(Stored data entries)
* * *
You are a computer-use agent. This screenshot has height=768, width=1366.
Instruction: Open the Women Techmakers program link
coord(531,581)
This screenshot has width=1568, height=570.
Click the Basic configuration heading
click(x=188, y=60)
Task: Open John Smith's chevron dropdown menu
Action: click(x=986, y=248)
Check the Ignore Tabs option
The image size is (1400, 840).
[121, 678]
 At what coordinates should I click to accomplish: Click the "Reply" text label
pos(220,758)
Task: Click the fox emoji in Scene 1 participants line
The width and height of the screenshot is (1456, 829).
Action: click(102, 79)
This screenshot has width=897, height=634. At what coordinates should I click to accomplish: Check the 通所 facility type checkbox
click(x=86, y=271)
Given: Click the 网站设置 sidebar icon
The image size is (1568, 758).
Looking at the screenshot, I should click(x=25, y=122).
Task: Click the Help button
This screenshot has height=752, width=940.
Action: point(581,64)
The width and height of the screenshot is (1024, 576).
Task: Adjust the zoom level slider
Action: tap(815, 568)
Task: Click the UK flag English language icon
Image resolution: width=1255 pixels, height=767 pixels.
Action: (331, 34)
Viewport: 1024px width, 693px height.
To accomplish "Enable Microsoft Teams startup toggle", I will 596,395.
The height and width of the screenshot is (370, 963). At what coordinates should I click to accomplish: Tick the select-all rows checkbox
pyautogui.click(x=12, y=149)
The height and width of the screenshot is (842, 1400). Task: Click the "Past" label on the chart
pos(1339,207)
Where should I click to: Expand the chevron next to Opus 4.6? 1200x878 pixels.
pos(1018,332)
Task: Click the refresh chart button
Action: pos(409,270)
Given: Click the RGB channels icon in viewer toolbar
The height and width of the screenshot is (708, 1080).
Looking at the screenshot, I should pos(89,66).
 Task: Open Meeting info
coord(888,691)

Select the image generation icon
* * *
» **Problem details**:
Bring together each line above where the string "Given" turns up.

» **Answer**:
Given: Click the 网站设置 sidebar icon
Given: Click the RGB channels icon in viewer toolbar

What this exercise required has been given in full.